Steve Sosnick, chief strategist at Interactive Brokers, emphasized the practical difficulty of tracing such activity given the fragmented regulatory landscape. The implicated trades involve a patchwork of oversight bodies - the SEC, the CFTC - and prediction market platforms, where legal frameworks remain unsettled. "If this was a single actor or a set of cooperating actors, it would require a high level of coordination between a diverse and dedicated group of regulators to get to the root of the issue," Sosnick said. He added that he has seen no evidence that such coordination is underway, and noted that the recent resignation of the SEC's enforcement chief amid reports of internal frustrations makes it difficult to envision regulators elevating this as a top priority.


Prediction markets themselves have taken steps to tighten controls. Both Kalshi and Polymarket implemented new rules in March to curb potential insider trading on their platforms. A Kalshi spokeswoman said the company will continue to "enforce as necessary and iterate on our existing technologies and partnerships," and added that bets the size of the March 23 oil futures transactions would have been flagged if they had been placed on Kalshi's platform.

Polymarket's chief legal officer, Neal Kumar, said in an interview that Polymarket monitors all transactions on its U.S. site in real time and maintains controls that can rapidly address suspicious trading.

Still, the legal and oversight environment for prediction markets is in flux, and academics with experience studying insider trading note the challenges of applying existing statutes to a mix of traditional exchange-traded products and newer, decentralized platforms.

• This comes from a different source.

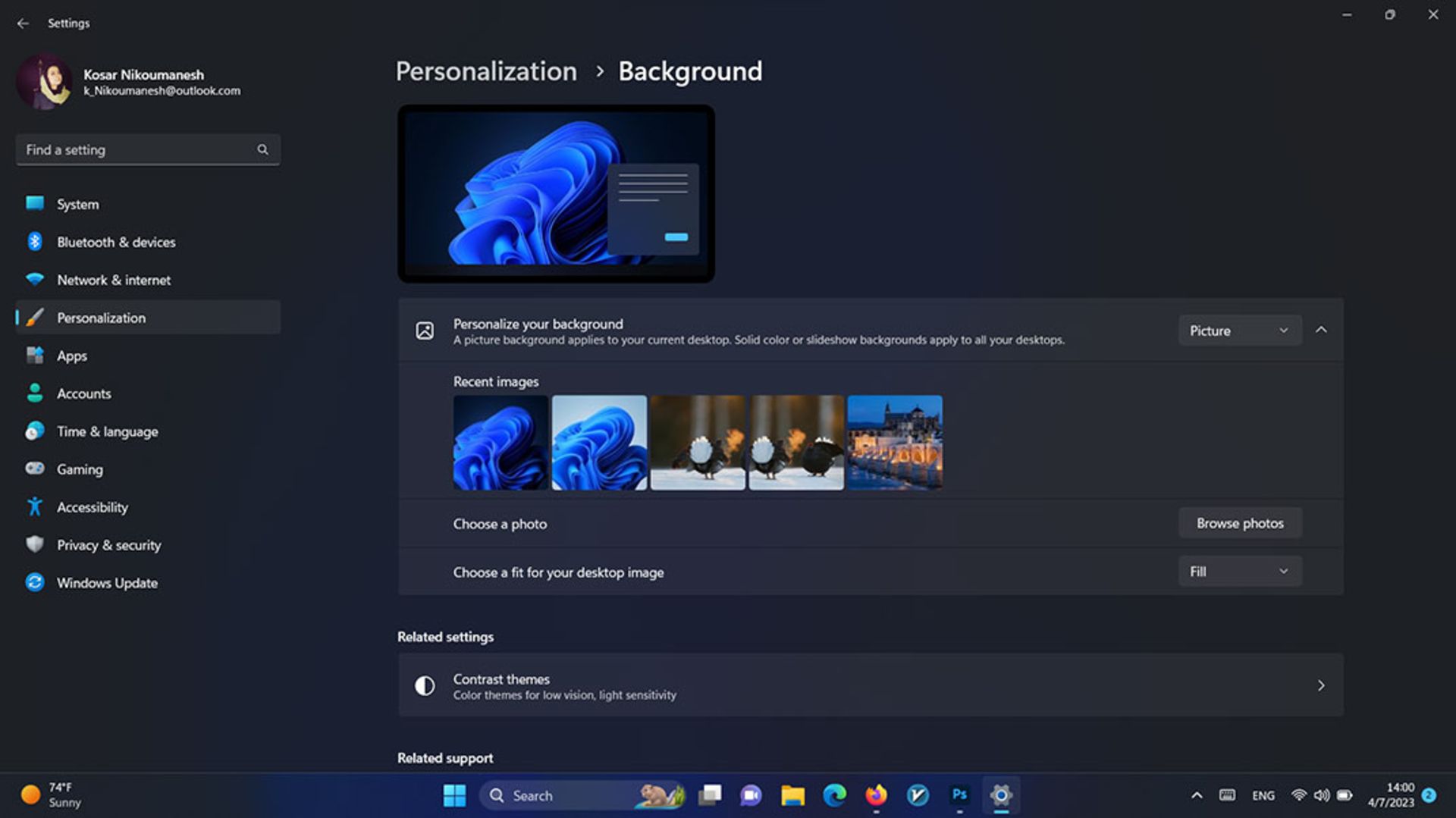Go back using the Settings back arrow
The width and height of the screenshot is (1456, 818).
(x=23, y=24)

Observers caution that some legitimate explanations remain for the highlighted trades: luck; superior reading of public or semi-public signals; hedging strategies used by sophisticated macro managers; or legitimate market-making and liquidity provision. But the concentration of unusually timed wins across different markets and instruments has increased calls from former regulators and academics for formal reviews insofar as authorities have the jurisdiction and tools to pursue them.

For now, exchanges, regulators and the platforms involved have signaled vigilance. The CFTC said it tracks trades that raise red flags in coordination with exchanges. CME Group, which owns the New York Mercantile Exchange where the oil trades were routed, declined to comment on the specific transactions or whether it was reviewing them. The SEC did not comment, and the Justice Department did not respond to requests for comment. The White House reiterated that ethics guidelines bar profiting from nonpublic information.

The precise origins and motives behind the trades remain unproven in the public record. Legal experts say that while enforcement pathways exist, past action in commodities and prediction market contexts has been limited, and the evolving nature of platforms complicates both detection and prosecution.


As regulators assess whether to open formal probes, market participants and observers will be watching whether exchanges and oversight agencies can reconcile wide-ranging trading data across venues and whether platforms will continue to strengthen transaction surveillance. The stakes include not only the integrity of specific markets such as commodities and prediction exchanges, but also broader investor confidence in how political information is reflected in prices.

Risks

  • Possible use of nonpublic government information to place profitable trades could undermine market fairness and investor confidence - affecting sectors including commodities, options markets and prediction platforms.
  • Regulatory and legal complexity across different asset classes and venues, particularly in commodities and prediction markets, may hinder timely enforcement and precedent-setting cases, leaving gaps in oversight for energy and macro-linked markets.
  • Fragmented oversight and limited enforcement attention could allow anomalous trading patterns to persist, posing continued risks to price integrity in markets tied to geopolitical events and government policy announcements.